Exercise: Line by line, retype the data exactly as it is given.

Dataset entries:

***

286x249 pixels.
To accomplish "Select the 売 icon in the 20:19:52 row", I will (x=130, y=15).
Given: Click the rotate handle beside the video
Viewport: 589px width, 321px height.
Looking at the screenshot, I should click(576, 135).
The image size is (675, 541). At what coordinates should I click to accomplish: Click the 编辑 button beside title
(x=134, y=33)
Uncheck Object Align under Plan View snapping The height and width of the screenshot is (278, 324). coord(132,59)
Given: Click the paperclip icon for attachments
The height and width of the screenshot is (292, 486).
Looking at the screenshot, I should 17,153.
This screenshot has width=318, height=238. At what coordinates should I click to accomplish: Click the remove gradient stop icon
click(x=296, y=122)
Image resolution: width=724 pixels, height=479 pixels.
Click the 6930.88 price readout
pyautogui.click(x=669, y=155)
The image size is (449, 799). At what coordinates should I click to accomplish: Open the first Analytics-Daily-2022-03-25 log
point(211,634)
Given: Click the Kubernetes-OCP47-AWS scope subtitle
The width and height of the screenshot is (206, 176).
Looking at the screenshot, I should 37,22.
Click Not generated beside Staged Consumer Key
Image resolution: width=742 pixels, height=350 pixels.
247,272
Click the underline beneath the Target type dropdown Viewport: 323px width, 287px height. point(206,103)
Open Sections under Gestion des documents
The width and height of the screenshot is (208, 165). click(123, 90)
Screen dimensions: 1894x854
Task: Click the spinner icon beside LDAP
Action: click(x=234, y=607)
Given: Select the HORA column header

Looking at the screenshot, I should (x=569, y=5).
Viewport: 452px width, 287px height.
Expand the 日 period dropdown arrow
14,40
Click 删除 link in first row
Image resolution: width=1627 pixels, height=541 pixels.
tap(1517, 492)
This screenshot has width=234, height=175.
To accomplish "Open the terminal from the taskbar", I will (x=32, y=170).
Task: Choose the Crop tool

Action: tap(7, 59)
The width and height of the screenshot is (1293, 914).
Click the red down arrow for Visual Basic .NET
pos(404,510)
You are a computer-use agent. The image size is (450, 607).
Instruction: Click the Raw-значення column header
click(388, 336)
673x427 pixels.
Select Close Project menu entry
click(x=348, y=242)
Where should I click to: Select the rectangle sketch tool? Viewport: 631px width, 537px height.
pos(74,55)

***

Response to the task:
286x249 pixels.
To accomplish "Select the 売 icon in the 20:19:52 row", I will (x=130, y=15).
Given: Click the rotate handle beside the video
Viewport: 589px width, 321px height.
Looking at the screenshot, I should click(576, 135).
The image size is (675, 541). At what coordinates should I click to accomplish: Click the 编辑 button beside title
(x=134, y=33)
Uncheck Object Align under Plan View snapping The height and width of the screenshot is (278, 324). coord(132,59)
Given: Click the paperclip icon for attachments
The height and width of the screenshot is (292, 486).
Looking at the screenshot, I should 17,153.
This screenshot has width=318, height=238. At what coordinates should I click to accomplish: Click the remove gradient stop icon
click(x=296, y=122)
Image resolution: width=724 pixels, height=479 pixels.
Click the 6930.88 price readout
pyautogui.click(x=669, y=155)
The image size is (449, 799). At what coordinates should I click to accomplish: Open the first Analytics-Daily-2022-03-25 log
point(211,634)
Given: Click the Kubernetes-OCP47-AWS scope subtitle
The width and height of the screenshot is (206, 176).
Looking at the screenshot, I should 37,22.
Click Not generated beside Staged Consumer Key
Image resolution: width=742 pixels, height=350 pixels.
247,272
Click the underline beneath the Target type dropdown Viewport: 323px width, 287px height. point(206,103)
Open Sections under Gestion des documents
The width and height of the screenshot is (208, 165). click(123, 90)
Screen dimensions: 1894x854
Task: Click the spinner icon beside LDAP
Action: click(x=234, y=607)
Given: Select the HORA column header

Looking at the screenshot, I should (x=569, y=5).
Viewport: 452px width, 287px height.
Expand the 日 period dropdown arrow
14,40
Click 删除 link in first row
Image resolution: width=1627 pixels, height=541 pixels.
tap(1517, 492)
This screenshot has width=234, height=175.
To accomplish "Open the terminal from the taskbar", I will (x=32, y=170).
Task: Choose the Crop tool

Action: tap(7, 59)
The width and height of the screenshot is (1293, 914).
Click the red down arrow for Visual Basic .NET
pos(404,510)
You are a computer-use agent. The image size is (450, 607).
Instruction: Click the Raw-значення column header
click(388, 336)
673x427 pixels.
Select Close Project menu entry
click(x=348, y=242)
Where should I click to: Select the rectangle sketch tool? Viewport: 631px width, 537px height.
pos(74,55)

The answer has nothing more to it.